Segment Start: DATA TO USE

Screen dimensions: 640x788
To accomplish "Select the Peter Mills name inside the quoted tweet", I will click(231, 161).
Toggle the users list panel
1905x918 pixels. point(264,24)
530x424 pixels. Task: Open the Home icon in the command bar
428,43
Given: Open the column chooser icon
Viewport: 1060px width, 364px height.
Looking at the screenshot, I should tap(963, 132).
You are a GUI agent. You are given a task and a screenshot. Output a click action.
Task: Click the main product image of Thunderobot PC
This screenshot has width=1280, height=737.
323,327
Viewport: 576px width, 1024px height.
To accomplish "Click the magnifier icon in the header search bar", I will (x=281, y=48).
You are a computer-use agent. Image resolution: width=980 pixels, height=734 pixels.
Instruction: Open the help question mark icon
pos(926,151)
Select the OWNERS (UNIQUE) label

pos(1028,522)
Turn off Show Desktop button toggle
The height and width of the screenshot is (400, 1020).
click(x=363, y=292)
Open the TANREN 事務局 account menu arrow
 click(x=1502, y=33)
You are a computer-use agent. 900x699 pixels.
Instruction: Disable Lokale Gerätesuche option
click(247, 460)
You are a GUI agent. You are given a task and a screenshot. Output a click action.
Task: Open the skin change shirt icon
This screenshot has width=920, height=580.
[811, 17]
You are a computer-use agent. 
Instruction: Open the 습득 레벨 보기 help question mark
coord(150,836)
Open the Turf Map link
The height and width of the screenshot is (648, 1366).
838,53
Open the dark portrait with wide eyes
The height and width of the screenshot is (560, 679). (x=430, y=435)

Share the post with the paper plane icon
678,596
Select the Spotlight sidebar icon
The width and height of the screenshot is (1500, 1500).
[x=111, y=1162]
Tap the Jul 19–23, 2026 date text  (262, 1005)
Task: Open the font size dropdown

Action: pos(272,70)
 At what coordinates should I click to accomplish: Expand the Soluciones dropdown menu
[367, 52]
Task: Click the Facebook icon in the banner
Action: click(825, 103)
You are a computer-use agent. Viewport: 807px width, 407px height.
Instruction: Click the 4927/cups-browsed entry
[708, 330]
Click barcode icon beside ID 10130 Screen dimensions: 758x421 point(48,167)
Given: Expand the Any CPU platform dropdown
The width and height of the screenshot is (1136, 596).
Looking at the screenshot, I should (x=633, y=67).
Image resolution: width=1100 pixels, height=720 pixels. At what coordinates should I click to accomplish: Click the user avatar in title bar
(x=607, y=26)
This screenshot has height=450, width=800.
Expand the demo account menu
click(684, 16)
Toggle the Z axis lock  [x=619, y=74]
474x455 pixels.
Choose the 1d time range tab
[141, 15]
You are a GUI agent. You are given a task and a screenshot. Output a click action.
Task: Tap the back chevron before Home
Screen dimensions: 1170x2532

Segment End: DATA TO USE

## [EXERCISE BRIEF]
Set down exactly the lines of the data above, beginning with the line that has "Select the Spotlight sidebar icon" and ending with the line that has "Given: Expand the Any CPU platform dropdown", and no others.

## [EXERCISE ANSWER]
Select the Spotlight sidebar icon
The width and height of the screenshot is (1500, 1500).
[x=111, y=1162]
Tap the Jul 19–23, 2026 date text  (262, 1005)
Task: Open the font size dropdown

Action: pos(272,70)
 At what coordinates should I click to accomplish: Expand the Soluciones dropdown menu
[367, 52]
Task: Click the Facebook icon in the banner
Action: click(825, 103)
You are a computer-use agent. Viewport: 807px width, 407px height.
Instruction: Click the 4927/cups-browsed entry
[708, 330]
Click barcode icon beside ID 10130 Screen dimensions: 758x421 point(48,167)
Given: Expand the Any CPU platform dropdown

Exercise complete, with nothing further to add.